D. Canfora, Prima di Machiavelli. Politica e cultura in età umanistica, Roma-Bari, Laterza, 2005
L’opera che arriva a conferire una piena dimensione cortigiana al rapporto tra umanisti e principato è il De principe di Giovanni Pontano, nel quale il livello della riconciliazione umanistica al potere principesco è spinto verso una precettistica comportamentale che anticipa la letteratura di corte cinquecentesca dei Castiglione (1478-1529) e dei Guazzo (1530-1593). L’impianto formale della sua opera è ispirato a Egidio Romano, con la bipartizione tematica tra istituzione e personalità del principe, ma il fulcro teorico è tutto racchiuso nell’elencazione delle virtù del sovrano ideale, le cui finalità sono la pace e il contenimento del popolo: la sua autorità si fonda bensì sugli apparati esteriori, ma in misura maggiore sulla virtus, che si declina principalmente in virtù umane, come la liberalità e la clemenza, ma assume la petrarchesca fides il perno che ancora la virtù alla giustizia.

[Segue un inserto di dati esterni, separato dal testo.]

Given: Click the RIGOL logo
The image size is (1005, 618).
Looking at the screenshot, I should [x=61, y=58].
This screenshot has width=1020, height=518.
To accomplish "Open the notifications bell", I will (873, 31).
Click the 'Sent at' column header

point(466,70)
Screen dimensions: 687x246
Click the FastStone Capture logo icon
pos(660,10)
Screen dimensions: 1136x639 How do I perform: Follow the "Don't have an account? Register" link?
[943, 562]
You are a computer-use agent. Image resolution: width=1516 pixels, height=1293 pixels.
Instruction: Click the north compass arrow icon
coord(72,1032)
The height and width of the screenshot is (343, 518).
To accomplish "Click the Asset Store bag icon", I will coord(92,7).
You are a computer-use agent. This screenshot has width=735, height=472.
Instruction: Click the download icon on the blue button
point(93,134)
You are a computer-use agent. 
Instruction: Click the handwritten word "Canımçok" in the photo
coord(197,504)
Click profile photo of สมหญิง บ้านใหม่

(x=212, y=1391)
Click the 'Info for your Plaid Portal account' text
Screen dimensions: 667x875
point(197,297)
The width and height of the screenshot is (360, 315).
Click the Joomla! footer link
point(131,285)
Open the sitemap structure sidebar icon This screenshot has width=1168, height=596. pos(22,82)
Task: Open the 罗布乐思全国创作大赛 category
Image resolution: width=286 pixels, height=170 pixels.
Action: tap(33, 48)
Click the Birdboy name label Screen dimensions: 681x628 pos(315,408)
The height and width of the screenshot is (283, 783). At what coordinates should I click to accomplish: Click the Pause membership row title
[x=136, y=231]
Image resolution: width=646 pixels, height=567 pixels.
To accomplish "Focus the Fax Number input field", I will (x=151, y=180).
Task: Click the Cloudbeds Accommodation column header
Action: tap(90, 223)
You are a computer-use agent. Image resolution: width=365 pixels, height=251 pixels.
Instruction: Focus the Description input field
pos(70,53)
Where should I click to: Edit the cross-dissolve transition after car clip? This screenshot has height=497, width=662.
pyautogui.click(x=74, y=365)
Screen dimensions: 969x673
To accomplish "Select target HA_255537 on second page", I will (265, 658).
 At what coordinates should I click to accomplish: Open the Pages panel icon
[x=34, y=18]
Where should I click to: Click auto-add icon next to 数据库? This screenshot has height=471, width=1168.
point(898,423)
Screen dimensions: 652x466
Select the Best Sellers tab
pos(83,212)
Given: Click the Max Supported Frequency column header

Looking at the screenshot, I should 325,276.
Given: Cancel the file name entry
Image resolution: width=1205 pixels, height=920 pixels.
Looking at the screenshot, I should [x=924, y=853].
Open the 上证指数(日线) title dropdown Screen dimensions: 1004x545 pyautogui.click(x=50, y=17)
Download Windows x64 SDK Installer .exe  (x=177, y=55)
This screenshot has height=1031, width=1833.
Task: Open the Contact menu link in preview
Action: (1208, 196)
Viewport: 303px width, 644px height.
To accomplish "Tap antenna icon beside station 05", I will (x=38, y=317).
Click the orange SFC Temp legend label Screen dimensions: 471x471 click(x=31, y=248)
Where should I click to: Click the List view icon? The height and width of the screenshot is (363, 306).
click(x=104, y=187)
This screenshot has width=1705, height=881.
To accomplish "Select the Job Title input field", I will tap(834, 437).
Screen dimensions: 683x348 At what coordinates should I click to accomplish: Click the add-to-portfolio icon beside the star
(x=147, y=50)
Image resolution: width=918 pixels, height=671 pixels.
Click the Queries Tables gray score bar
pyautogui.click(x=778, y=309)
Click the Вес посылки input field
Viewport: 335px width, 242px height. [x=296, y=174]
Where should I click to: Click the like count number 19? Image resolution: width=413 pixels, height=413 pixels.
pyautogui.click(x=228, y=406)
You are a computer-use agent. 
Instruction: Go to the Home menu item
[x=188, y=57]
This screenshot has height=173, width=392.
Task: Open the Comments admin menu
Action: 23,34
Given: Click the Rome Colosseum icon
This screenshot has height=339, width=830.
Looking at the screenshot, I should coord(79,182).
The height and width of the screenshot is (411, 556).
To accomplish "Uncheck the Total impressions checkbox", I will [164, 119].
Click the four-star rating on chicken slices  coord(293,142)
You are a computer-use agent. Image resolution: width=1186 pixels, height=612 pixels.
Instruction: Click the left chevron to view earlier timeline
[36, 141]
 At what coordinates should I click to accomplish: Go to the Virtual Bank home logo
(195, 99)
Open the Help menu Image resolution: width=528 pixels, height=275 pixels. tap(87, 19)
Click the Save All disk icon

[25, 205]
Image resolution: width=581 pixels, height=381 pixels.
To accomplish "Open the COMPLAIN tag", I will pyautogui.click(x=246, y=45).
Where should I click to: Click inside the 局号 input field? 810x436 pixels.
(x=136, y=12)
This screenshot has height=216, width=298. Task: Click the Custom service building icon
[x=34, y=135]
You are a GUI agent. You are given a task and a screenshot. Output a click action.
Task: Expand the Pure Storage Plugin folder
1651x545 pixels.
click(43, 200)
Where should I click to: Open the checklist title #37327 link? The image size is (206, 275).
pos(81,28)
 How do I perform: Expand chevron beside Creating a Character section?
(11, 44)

A rendere più sfaccettato il modello aragonese di trattatistica del principe, e meno fondato il giudizio machiavelliano, contribuiscono sensibilmente i trattati di Maio e Carafa. Il primo, che insiste molto sulla funzione degli apparati esteriori e della magnificenza, ha una finalità adulatoria che s’incentra sull’identificazione di Ferrante di Napoli con il sovrano ideale, ma nel metodo adottato assume un carattere innovativo: dalla virtù in astratto, Maio passa a descriverne la sua esplicazione storica con exempla tratti dagli antichi, quindi conclude sulla dimensione storica contemporanea citando episodi collegati alla vita di Ferrante. Per contro Carafa confeziona un memorandum privato e non destinato alla pubblicazione, in cui trasmette con disincantata asciuttezza le sue lezioni pratiche sul potere e sulla politica, che egli realisticamente legge nei termini di “interesse”, poiché ogni governante commoda sua sequi.
Con Francesco Patrizi ritorna parzialmente l’ambiguità tra repubblica e principato, dal punto di vista più “tecnico” dei sistemi di governo. Nel De repubblica e nel De regno, il principato teoricamente è migliore, per la sua semplificazione in termini di governo e per l’aura di sacralità, ma in pratica è vincolato alla virtù di una singola persona, e quindi più fragile, mentre la repubblica garantisce maggior stabilità ed equità. Egli insiste poi sulla legittimità di studiare il buono di entrambe le forme guardando, oltre alla persona, anche alle necessità e alle circostanze del potere (le condizioni oggettive: abitudini del popolo, scarso progresso), avendo ben presente il tema delle “varazioni de’ governi”, che sarà caro a Machiavelli.